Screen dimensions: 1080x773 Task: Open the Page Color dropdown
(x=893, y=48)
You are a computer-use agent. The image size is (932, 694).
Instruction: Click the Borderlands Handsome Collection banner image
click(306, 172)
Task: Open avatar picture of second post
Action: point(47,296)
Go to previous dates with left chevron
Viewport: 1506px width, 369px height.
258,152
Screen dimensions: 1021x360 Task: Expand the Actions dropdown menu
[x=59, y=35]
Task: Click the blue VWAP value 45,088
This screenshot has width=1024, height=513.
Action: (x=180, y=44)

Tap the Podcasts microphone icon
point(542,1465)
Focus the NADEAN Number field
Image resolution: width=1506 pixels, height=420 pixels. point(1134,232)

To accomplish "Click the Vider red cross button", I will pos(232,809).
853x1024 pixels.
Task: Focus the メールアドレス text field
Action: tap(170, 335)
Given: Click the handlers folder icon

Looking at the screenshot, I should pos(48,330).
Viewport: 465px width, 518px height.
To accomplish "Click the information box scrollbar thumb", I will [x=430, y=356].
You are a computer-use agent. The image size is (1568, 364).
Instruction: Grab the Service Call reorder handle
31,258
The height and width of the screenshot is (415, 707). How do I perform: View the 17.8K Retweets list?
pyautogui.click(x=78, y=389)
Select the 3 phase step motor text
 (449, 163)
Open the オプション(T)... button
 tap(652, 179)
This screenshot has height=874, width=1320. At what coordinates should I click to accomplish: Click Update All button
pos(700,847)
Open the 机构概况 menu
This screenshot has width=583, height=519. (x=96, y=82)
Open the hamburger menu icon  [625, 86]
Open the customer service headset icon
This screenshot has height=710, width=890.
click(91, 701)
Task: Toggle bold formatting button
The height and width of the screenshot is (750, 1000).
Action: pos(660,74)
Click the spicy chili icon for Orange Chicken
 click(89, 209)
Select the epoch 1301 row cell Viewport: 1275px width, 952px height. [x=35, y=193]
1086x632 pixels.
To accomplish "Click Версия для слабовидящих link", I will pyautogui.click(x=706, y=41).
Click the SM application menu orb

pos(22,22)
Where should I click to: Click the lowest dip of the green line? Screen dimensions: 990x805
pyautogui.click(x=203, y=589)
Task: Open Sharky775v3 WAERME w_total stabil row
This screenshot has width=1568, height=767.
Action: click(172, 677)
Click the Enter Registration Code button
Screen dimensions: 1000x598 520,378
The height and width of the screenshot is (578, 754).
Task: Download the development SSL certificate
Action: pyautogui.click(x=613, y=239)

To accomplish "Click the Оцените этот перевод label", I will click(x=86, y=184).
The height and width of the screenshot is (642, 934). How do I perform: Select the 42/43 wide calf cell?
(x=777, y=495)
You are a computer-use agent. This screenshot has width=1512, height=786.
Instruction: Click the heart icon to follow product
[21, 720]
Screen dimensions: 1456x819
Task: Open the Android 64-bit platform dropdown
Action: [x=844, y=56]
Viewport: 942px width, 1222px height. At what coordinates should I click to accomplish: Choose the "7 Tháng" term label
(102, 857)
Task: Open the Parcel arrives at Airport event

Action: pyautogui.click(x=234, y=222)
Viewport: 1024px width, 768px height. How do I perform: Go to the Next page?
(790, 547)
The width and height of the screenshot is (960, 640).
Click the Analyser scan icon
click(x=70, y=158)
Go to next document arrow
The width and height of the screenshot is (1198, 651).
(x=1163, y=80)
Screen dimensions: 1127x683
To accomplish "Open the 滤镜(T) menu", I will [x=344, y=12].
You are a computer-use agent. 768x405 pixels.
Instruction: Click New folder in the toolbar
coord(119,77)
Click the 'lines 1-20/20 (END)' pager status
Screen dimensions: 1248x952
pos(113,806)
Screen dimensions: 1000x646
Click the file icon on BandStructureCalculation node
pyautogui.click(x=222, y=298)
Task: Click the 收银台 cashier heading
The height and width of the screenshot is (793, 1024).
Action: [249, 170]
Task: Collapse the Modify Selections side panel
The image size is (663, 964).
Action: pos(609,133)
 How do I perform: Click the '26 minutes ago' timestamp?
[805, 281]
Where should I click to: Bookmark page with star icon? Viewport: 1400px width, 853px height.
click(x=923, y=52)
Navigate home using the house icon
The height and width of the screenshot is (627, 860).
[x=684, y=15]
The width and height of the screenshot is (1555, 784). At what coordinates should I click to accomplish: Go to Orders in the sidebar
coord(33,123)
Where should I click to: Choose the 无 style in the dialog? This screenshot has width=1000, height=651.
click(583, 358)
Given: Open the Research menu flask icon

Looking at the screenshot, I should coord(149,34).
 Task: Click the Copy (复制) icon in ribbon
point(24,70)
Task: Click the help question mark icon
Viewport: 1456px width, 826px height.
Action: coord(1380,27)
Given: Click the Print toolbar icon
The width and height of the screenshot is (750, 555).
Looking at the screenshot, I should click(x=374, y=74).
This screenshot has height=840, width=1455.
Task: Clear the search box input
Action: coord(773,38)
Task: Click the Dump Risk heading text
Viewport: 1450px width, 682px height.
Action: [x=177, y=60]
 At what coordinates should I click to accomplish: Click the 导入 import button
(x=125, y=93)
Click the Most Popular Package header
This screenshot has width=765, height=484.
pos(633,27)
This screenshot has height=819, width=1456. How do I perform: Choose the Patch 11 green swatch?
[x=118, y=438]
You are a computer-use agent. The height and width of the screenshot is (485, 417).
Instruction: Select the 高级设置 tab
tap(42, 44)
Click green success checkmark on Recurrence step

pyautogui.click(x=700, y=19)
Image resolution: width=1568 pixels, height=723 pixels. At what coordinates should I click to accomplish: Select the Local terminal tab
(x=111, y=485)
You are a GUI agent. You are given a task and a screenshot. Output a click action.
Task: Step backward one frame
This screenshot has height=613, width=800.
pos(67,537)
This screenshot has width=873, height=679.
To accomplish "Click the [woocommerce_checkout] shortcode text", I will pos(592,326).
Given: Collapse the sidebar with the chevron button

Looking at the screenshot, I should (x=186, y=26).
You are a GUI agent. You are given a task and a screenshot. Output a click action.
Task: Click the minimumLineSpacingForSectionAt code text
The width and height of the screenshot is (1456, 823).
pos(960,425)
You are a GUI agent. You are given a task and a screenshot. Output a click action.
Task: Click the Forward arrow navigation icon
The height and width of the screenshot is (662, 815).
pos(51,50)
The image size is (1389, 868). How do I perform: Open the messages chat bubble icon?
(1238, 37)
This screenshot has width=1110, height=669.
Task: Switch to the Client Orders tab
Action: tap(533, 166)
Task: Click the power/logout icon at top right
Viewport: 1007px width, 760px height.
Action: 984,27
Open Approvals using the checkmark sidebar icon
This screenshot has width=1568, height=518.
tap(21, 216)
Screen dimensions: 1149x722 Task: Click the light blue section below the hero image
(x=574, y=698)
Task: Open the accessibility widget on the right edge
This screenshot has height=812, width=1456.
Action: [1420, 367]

+++++

Write out every item above verbatim, from the line containing "Select the 3 phase step motor text" down through the line containing "Action: click(172, 677)", both included.

**Solution to this task:**
Select the 3 phase step motor text
 (449, 163)
Open the オプション(T)... button
 tap(652, 179)
This screenshot has height=874, width=1320. At what coordinates should I click to accomplish: Click Update All button
pos(700,847)
Open the 机构概况 menu
This screenshot has width=583, height=519. (x=96, y=82)
Open the hamburger menu icon  [625, 86]
Open the customer service headset icon
This screenshot has height=710, width=890.
click(91, 701)
Task: Toggle bold formatting button
The height and width of the screenshot is (750, 1000).
Action: pos(660,74)
Click the spicy chili icon for Orange Chicken
 click(89, 209)
Select the epoch 1301 row cell Viewport: 1275px width, 952px height. [x=35, y=193]
1086x632 pixels.
To accomplish "Click Версия для слабовидящих link", I will pyautogui.click(x=706, y=41).
Click the SM application menu orb

pos(22,22)
Where should I click to: Click the lowest dip of the green line? Screen dimensions: 990x805
pyautogui.click(x=203, y=589)
Task: Open Sharky775v3 WAERME w_total stabil row
This screenshot has width=1568, height=767.
Action: click(172, 677)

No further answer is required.